This weekend’s Catholic ceremony in Uyo, Akwa Ibom state, which will officially see John Ebebe Ayah, installed as the Bishop of the Uyo Catholic diocese, may be serving as a sounding bell for the commencement of subtle moves by an austere list of priests in Ayah’s native Ogoja Catholic diocese, to take over from Ayah as Catholic bishop of the diocese, www.calitown.com can reveal. Ayah had administered Ogoja diocese, since the Vatican appointed him to head the Uyo diocese in early July, 2014, .
First, our sources within the Catholic community in Ogoja say, Reverend Fathers Jake Otonko, Peter Obele Abue, Josephat Ekoh, Edward Obi, Patrick Okuta, Kenneth Egere and Kenneth Odibu, are all angling for the vacant position of Catholic Bishop of Ogoja diocese. Again, it is being speculated that the ‘hunt’ for this position has already donned an ethnic garb with the Mbube, Bekwarra, Yala and Boki Catholic communities laying claims to turns similar to the zoning arrangement in secular politics. Otonko and Abue are of Mbube extraction while Ekoh and Obi are Boki. Okuta is Bekwarra while Egere and Odibu come from Yala, all in CR’s North.

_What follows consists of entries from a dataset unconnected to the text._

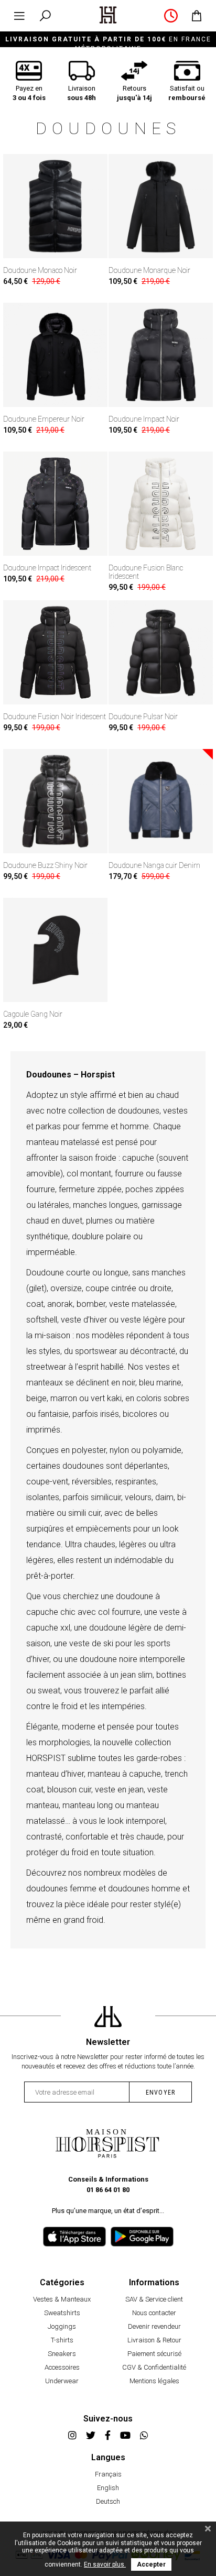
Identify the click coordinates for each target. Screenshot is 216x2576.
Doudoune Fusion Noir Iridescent (54, 716)
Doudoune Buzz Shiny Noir (45, 865)
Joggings (62, 2326)
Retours (134, 93)
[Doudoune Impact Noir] (161, 355)
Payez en (29, 93)
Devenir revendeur (154, 2326)
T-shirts (62, 2340)
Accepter (151, 2564)
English (108, 2488)
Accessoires (62, 2367)
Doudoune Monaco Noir (40, 270)
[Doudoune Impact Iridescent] (55, 504)
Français (108, 2474)
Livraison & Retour (154, 2340)
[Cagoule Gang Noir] (55, 950)
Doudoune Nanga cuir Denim (154, 865)
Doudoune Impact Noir (144, 419)
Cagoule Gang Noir (32, 1014)
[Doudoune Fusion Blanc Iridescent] (161, 504)
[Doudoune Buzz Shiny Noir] (55, 801)
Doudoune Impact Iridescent (47, 568)
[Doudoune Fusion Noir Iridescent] (55, 652)
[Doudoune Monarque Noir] (161, 206)
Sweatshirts (62, 2313)
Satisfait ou (187, 93)
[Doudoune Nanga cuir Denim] (161, 801)
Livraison (81, 93)
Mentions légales (154, 2381)
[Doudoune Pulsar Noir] (161, 652)
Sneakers (62, 2354)
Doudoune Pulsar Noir (143, 716)
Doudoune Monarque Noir (149, 270)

In the ensuing analysis, insider sources say, while Mbube’s Otonko who at present is the chaplain at the Nasarawa State University, Lafia, and Abue, who pastors a parish in Obudu, may have intimidating credentials for the position, “the Vatican may think differently”, as one cleric told www.calitown.com. Boki’s Edward Obi, who recently celebrated his 25th anniversary as a priest is thought to have used that high octane occasion held in Calabar “to plant himself in the psyche of indigenous Catholics from Ogoja diocese who dwell in Calabar and in their numbers”, as another source put it. Ekoh, parades credentials that are thinly visible, but is believed to be hugely committed to Church work.
Yala’s Egere and Odibu are “in the same league as Patrick Okuta from Bekwarra. They are priests with fruitful years ahead of them but then, we must begin to understand clearly that if they go along with the ethnic agitations of their people they can all be sure that non of them will be selected by the Vatican to that exalted position”. It is a squeaky submission that points to the recent ugly agitations for indigenous bishops by certain Catholic dioceses in Nigeria which has seen the Vatican ignore such agitations and respond instead with bishopric appointments outside the agitations. It may surprise few people in the end if the next Catholic Bishop of Ogoja is appointed from outside Ogoja as the intrigues build.